Definition of the Populated Density metric

The numerical value of the Populated Density metric is compared to density values from the (total population) / (total land area) method for a number of sources in Table 4 (full results):

Table 4: Comparison of Populated Density metric and average population density for high-density countries

The numerical magnitude of the Populated Density is metric substantially higher than the other density metrics. For example, the Populated Density of Singapore is 26,026 persons/km² compared to 7,617–8,235 persons/km² for overall density sources. This suggests that the population of Singapore is concentrated in approximately ⅓ of the land area of the country. When accounting for public parks, commercial areas, retail, schools and port facilities the proportion of area for residential occupation is a fraction of the total land area.

Density distributions

The high-resolution density dataset allows creating a distribution of population density across a country. It is also often desirable to rank countries in some form to communicate locations that are densely populated versus sparsely populated.
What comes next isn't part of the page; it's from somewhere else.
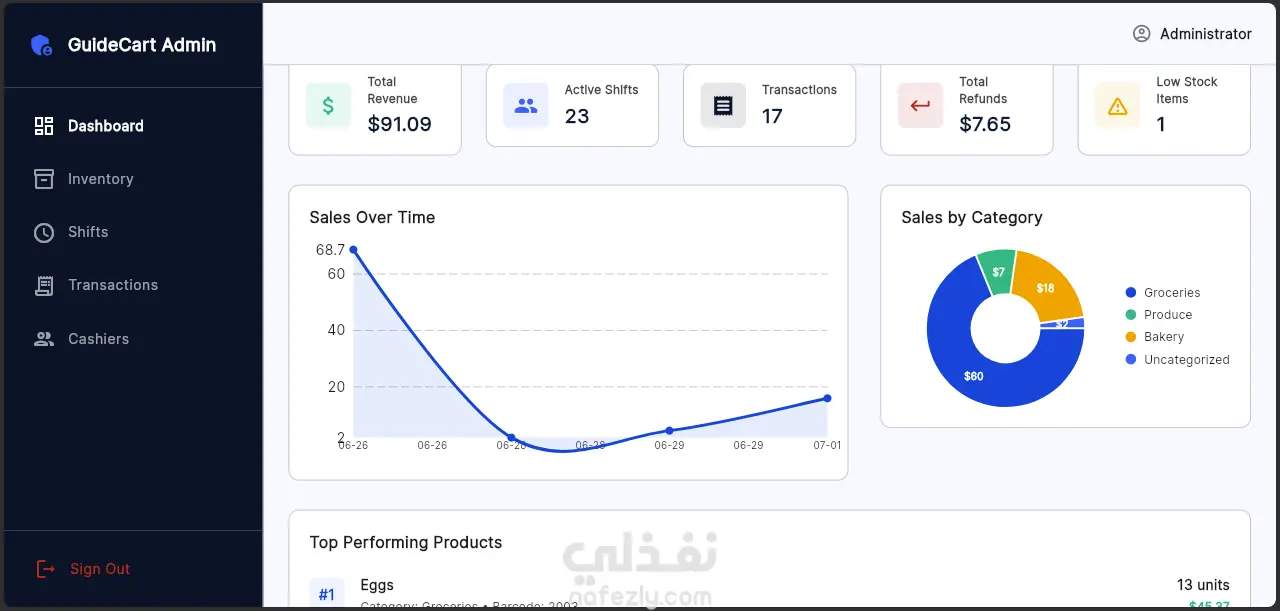Viewport: 1280px width, 611px height.
Task: Click the Administrator user avatar icon
Action: pos(1141,34)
A particular challenge arises in that the shape of the distributions differ substantially between different types of countries. Fig 2 demonstrates the distribution shapes for Singapore and Sudan are markedly different from the USA, which itself is different to Australia, Canada and the UK:

Fig 2: Population density distributions for selected countries

Since the distributions cannot be readily parameterised, potentially percentile-based metrics could help. For example the 90th percentile of population could be used to construct a ranking. This raises challenges such as should the highest 90th percentile be used, the lowest 10th percentile, or locations of 5th to 95th percentiles.

Another possibility is to use the mode of the distributions to summarise density for a country. This would simulate if we were to randomly select a resident of the country, what type of density situation would the resident be living in?
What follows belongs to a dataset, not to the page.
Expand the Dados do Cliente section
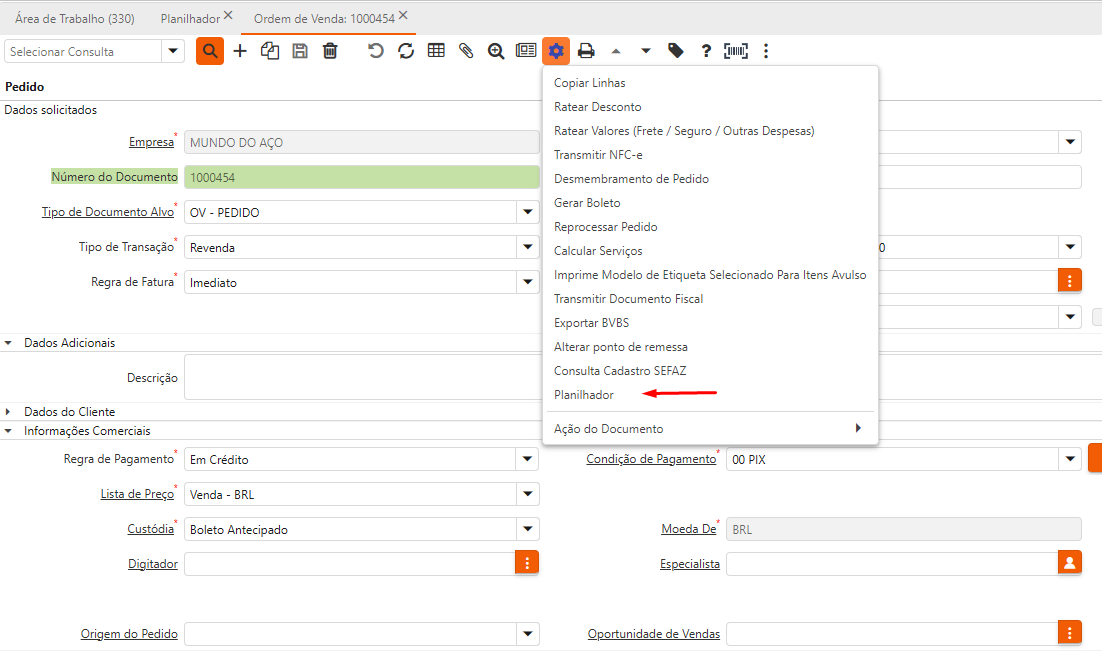[9, 412]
The mode-based metric may work well for countries such as Singapore where a substantial majority of the population live in high-density surroundings. However as shown in Fig 3 a country such as China and Greece has a mixture of densities across their population base. Thus choosing the mode would give a biased impression that a majority live in a specific type of density situation where in reality only 20–30% of the population are in a particular category.

Fig 3: Populated Density of selected countries [Tableau Public]

A limitation of the weighted-average Populated Density metric is that it is simply not possible to summarise such varying distributions of density across countries in a single monotonic rank. Thus comparing the categorical distributions provides a much richer method of analysis than any single ranking system.

Source datasets

The source datasets represent both data used in the computation of the Populated Density metric and population density rankings from Wikipedia, World Bank and CIA Factbook for comparison

Data pre-processing was performed in Python / Pandas, analytical computation in Snowflake using CartoDB Analytics Toolbox Core, and visualisation using GeoPandas

Limitations

The Populated Density metric represents an alternative approach to characterising an element of life in various countries. There are some known limitations to this approach which can impact interpretation of the results and can be improved upon in future iterations of the metric:

  • The source data is not from official government sources. Thus there may be data quality issues with both the population counts and country boundaries used in this analysis.
  • The overall population density metric depends on the resolution of the dataset. The H3 Level 8 resolution from the Kontur Population dataset has been used in this article, with each cell representing approximately 0.737 square kilometres. Results will differ with lower-resolution data, particularly the ability to identify ultra-high population situations.
  • Categories such as “ultra-high density” could represent several different styles of high-density living. For example high-rise towers with substantial space between buildings would show a similar density result to large numbers of medium-height buildings in close proximity with little public areas.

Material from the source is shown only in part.